1.Bölüm─ ❝Son durak❞

190 34 17
                                        


Heyecan verici, merak edilen vegerçekten beğenileceğini düşündüğüm bir kurgu ile karşınızdayım.

İyi okumalat.

M  E T R O B Ü S

1.Bölüm: Son durak durak

Ben lalisa Manoban. 19 yaşında üniversite sınavı için gün sayan, sabahları okula gidip, öğleden sonra etüte kalan yoğun ve sıradan bir kızdım. Dün telefonuma gelen mesajla çok şaşırmıştım. %75 burs kazandığıma dair bir mesajdı. Ve bugün mesajın sahibi olan Üniversiteyle konuşmak için metrobüs bekliyordum.

Aslını söylemek gerekirse durak fazlasıyla kalabalıktı ve benim düşündüğüm en son şey geç kalmaktı. Bu burs benim belkide son şansım olabilirdi ve bunu iyi değerlendirmem gerekiyordu. Birikmiş bir yığın insan arasında açtığım Alec benjaminin şarkısını dinlerken, dudaklarımla da şarkının nakaratına eşlik ediyordum.

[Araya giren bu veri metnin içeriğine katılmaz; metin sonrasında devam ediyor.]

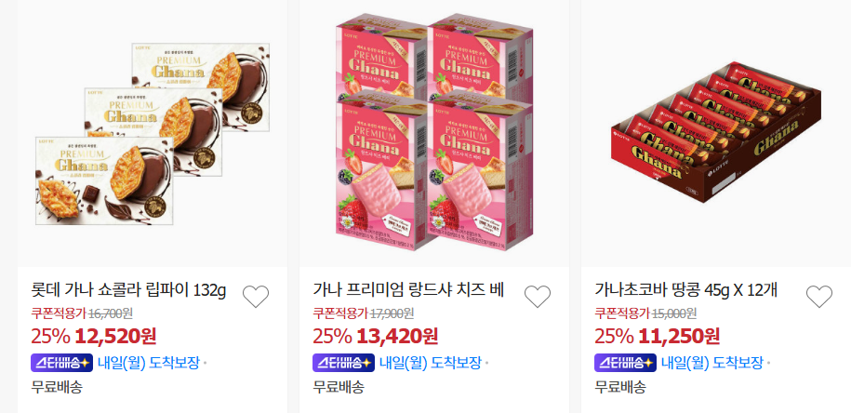This screenshot has width=851, height=413.
Task: Click 스타배송 badge under 12,520원 product
Action: 62,363
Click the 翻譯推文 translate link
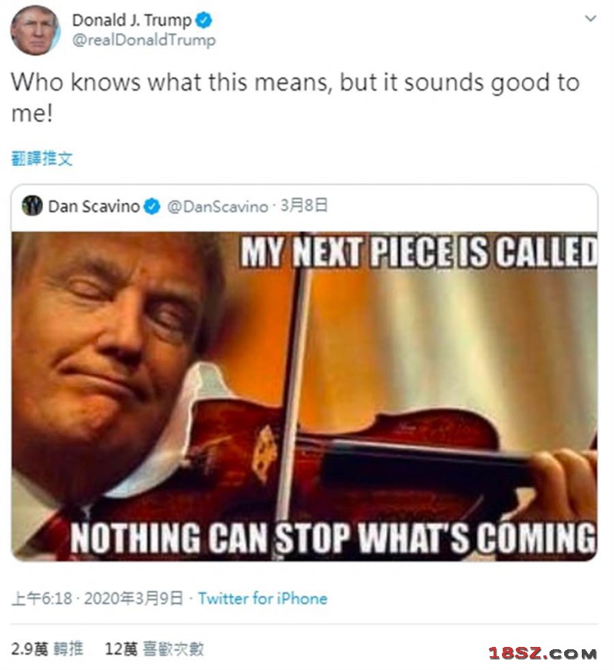Viewport: 614px width, 670px height. (x=42, y=158)
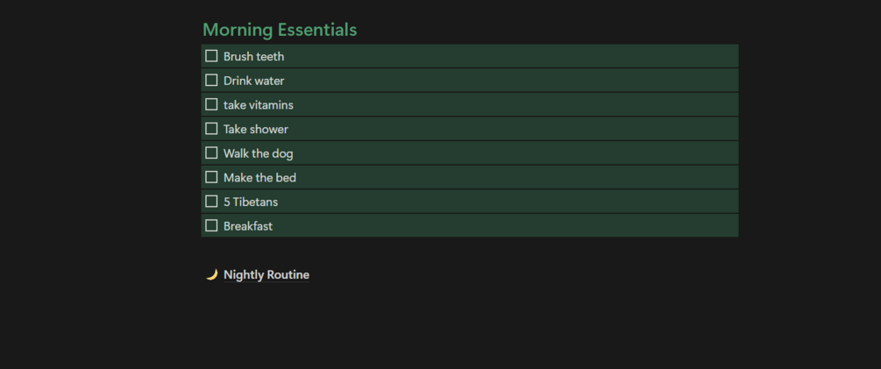Click the Make the bed text
This screenshot has width=881, height=369.
coord(259,178)
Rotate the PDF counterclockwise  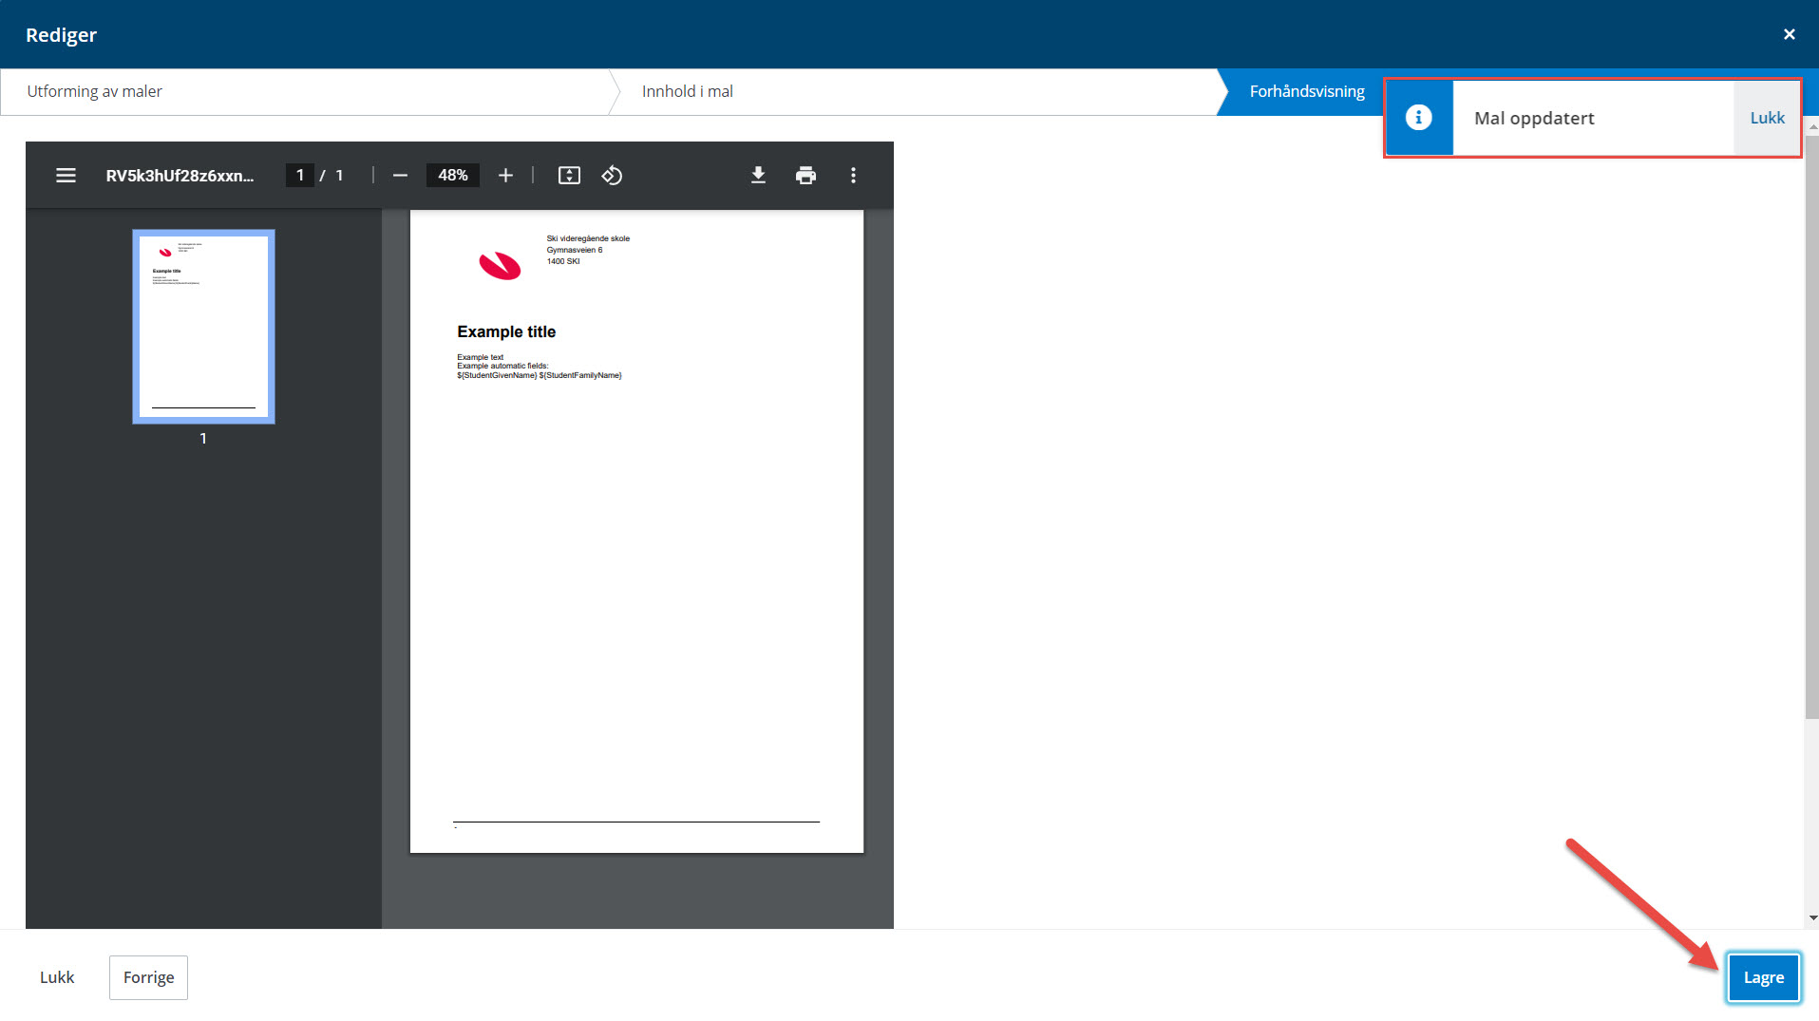tap(612, 176)
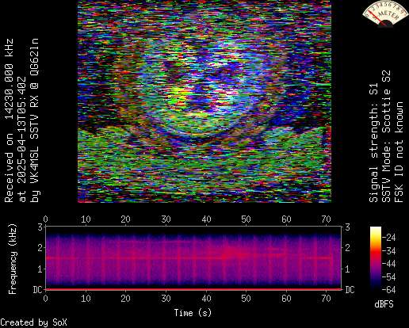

Açıkçası metro istasyonuna indiğimden beri içimde garip bir bis vardı. Kapalı alanlardan pek korkmazdım -Hatta hiç- lakin ilk kez kendimi rahatsız hissetmiştim. Metronun geleceğine dair bir ses duyduğumda oturacak yer bulma düşüncesiyle iç çektim. Ayakta yolculuk bazenleri çekinilmez oluyordu, bu bugün için geçerli olabilirdi.

Metro göründü ve birkaç saniye sonra kapılarını açtı. Birkaç koltuğun boş olduğunu gördüğümde nazikçe insanları ittirerek içeriye geçtim. Tekrar oraya baktığımda malesef koltuklar dolmuştu. Metro böyleydi işte, dolabın içinde dondurma kabı görmüş gibi sevinirdiniz ama içinden sarma çıkardı. Yüzümü asarak kalabalıktan uzaklaştım ve daha az tenha olan bir köşeye geçtim. Kısa bir sürede binecekler binmiş, inecekelr inmiş ve metro hareket etmişti. Başımı yanımdaki demire yasladım ve yine aynı demiri elimle tutarak düşüşümü en aza indirdim.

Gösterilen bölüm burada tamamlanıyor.